# INSTRUCTIONS TO FOLLOW
For every line in the records below that holds "agent", make a copy.

# DATA SHOWN

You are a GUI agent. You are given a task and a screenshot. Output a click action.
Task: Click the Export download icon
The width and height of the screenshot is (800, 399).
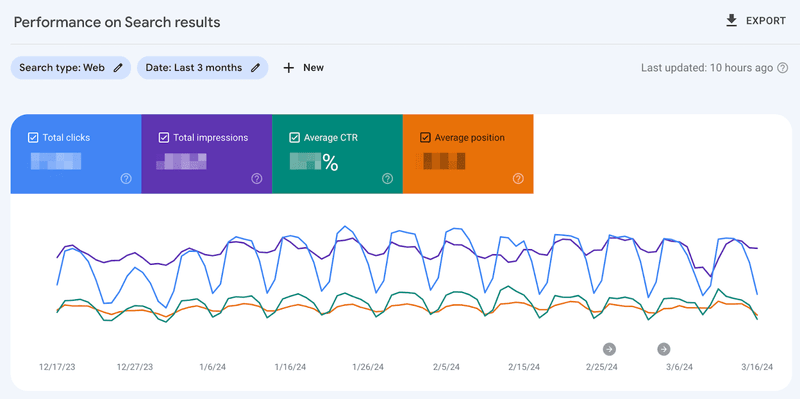(x=732, y=21)
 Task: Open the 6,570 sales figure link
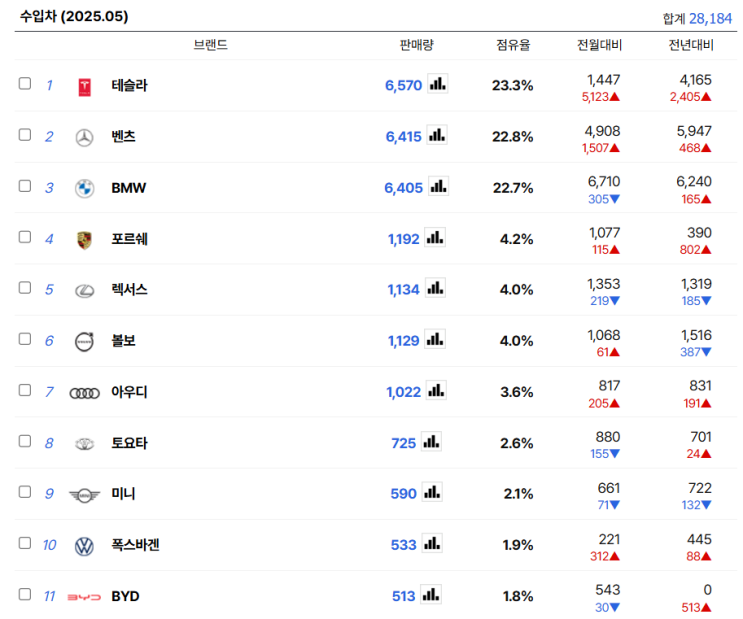coord(403,85)
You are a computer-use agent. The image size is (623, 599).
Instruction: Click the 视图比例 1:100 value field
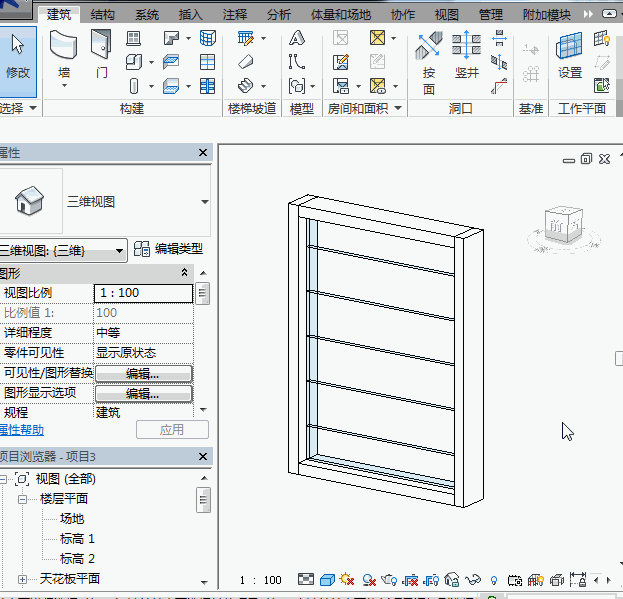coord(143,293)
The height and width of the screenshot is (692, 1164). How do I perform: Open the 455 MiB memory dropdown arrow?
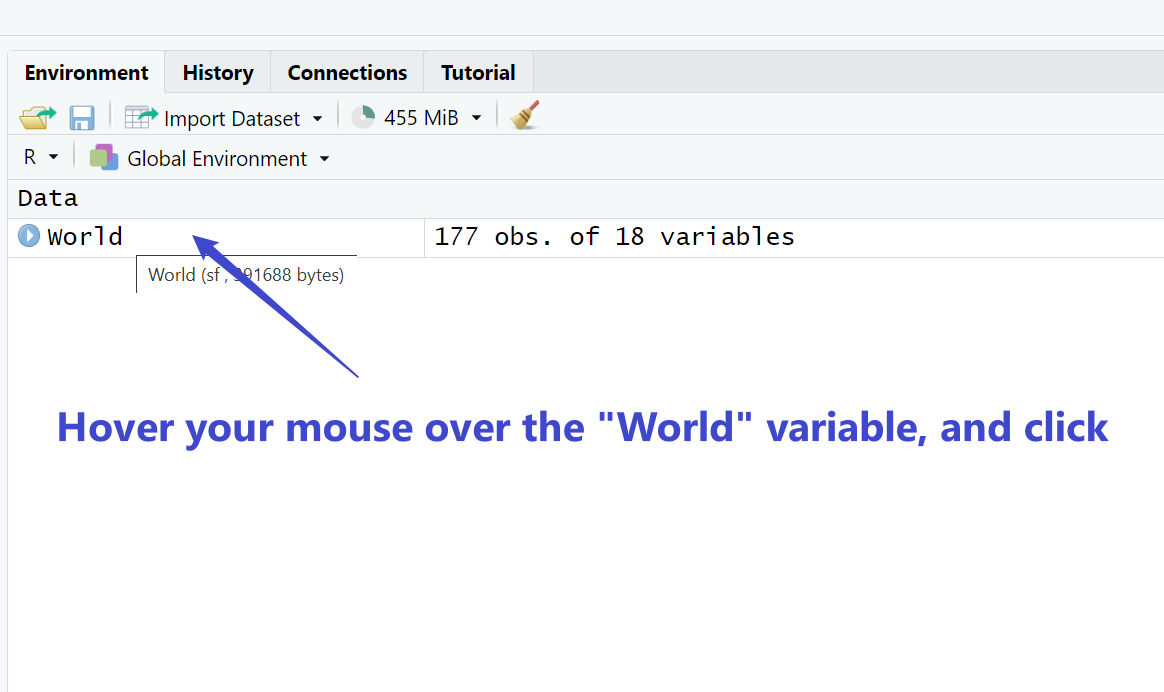(x=476, y=118)
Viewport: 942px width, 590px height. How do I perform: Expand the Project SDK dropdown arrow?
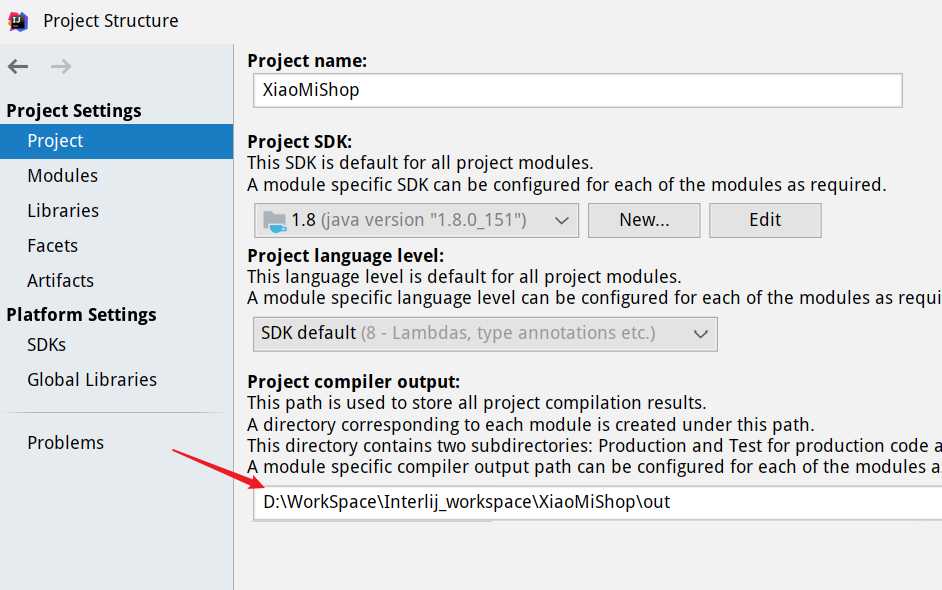562,220
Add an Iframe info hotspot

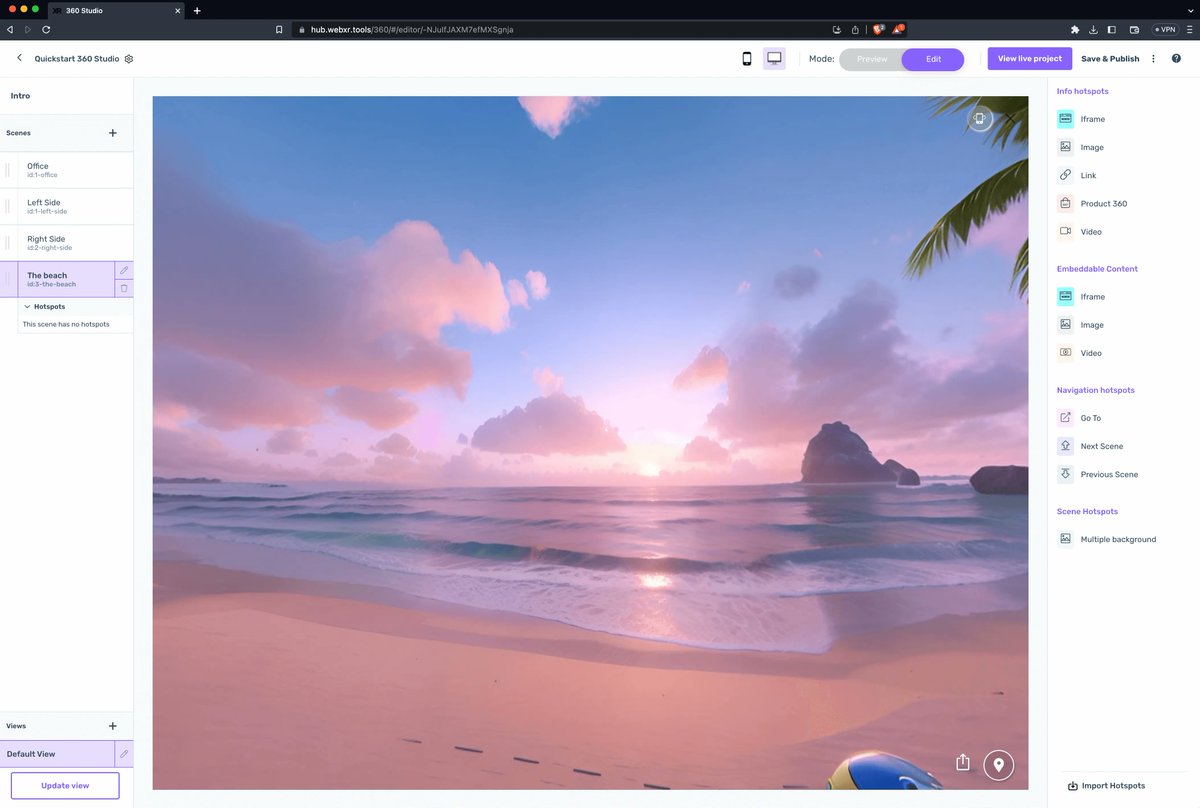click(x=1091, y=118)
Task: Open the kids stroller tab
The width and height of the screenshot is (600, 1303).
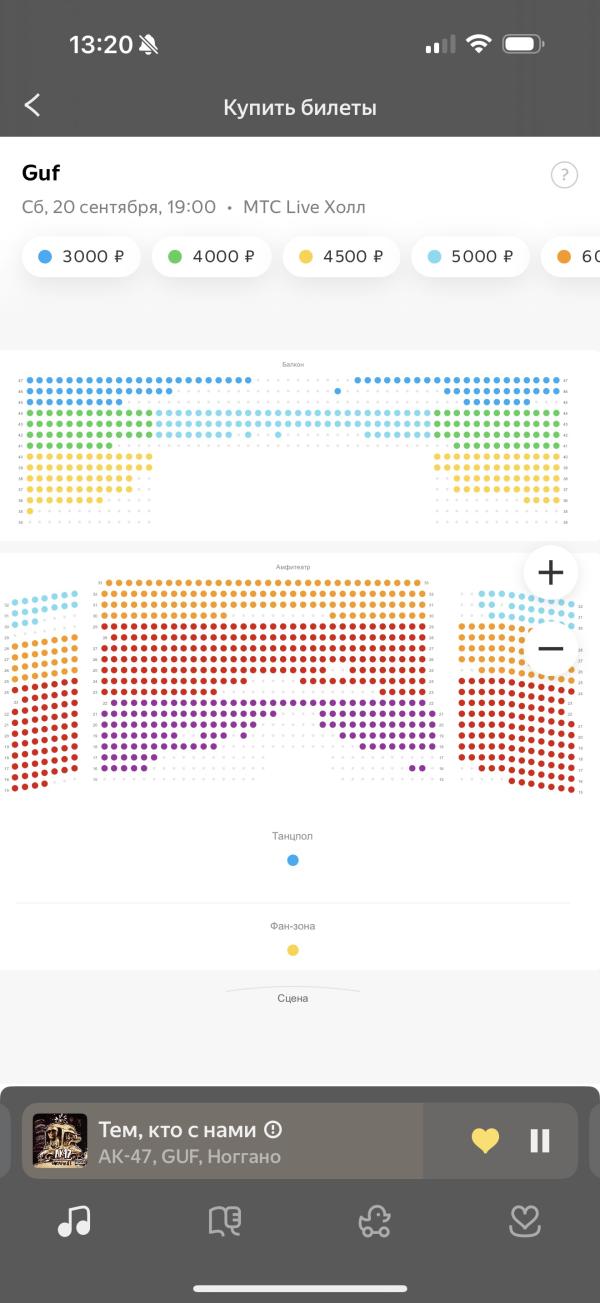Action: pos(374,1221)
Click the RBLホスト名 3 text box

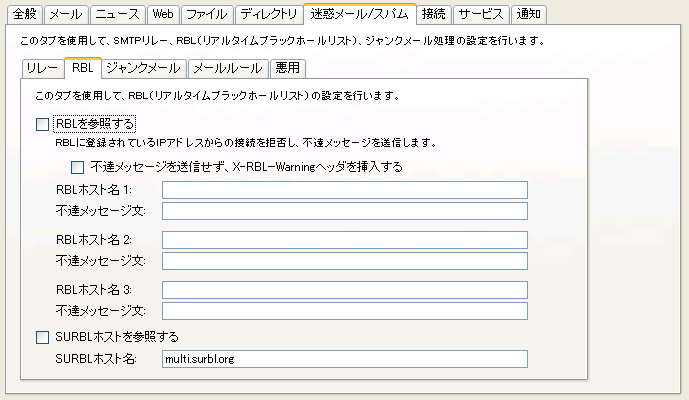pos(344,290)
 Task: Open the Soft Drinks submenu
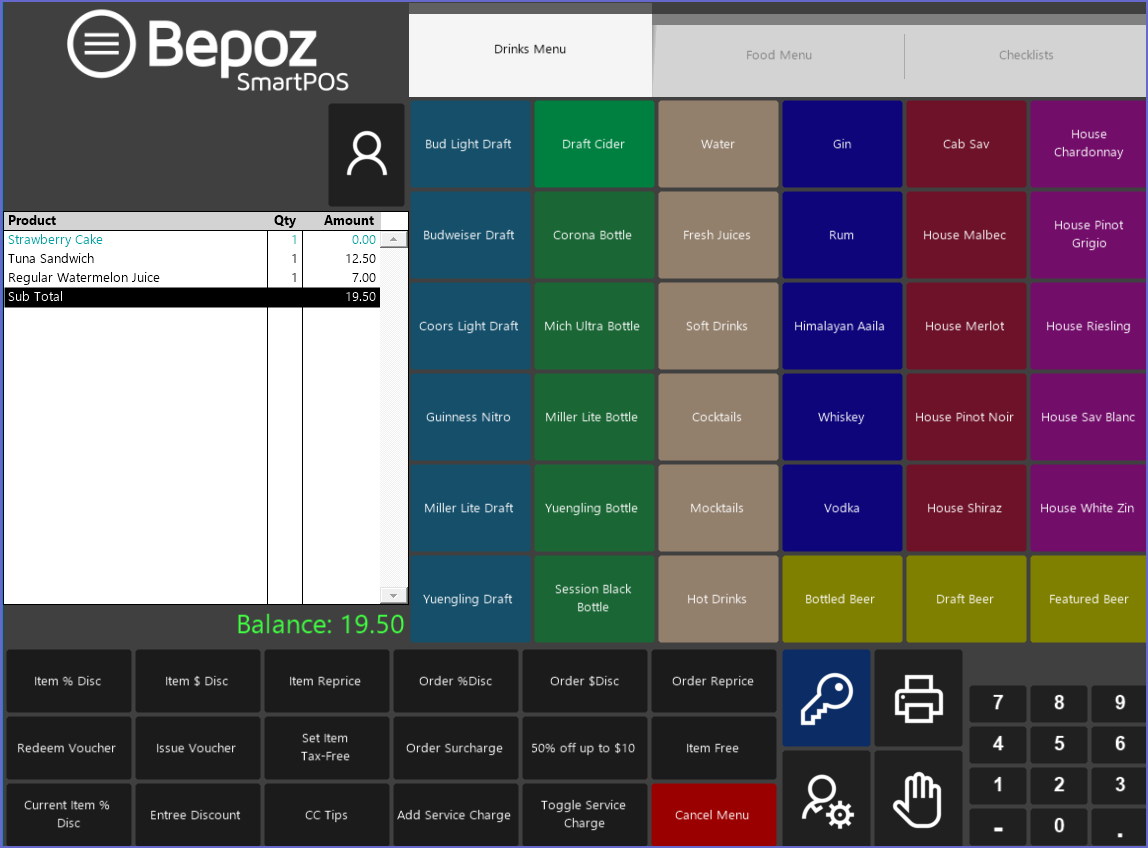[x=717, y=326]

# RESPONSE TO THIS EXERCISE
You are a GUI agent. You are given a task and a screenshot. Output a click action.
You are a computer-use agent. The image size is (623, 599).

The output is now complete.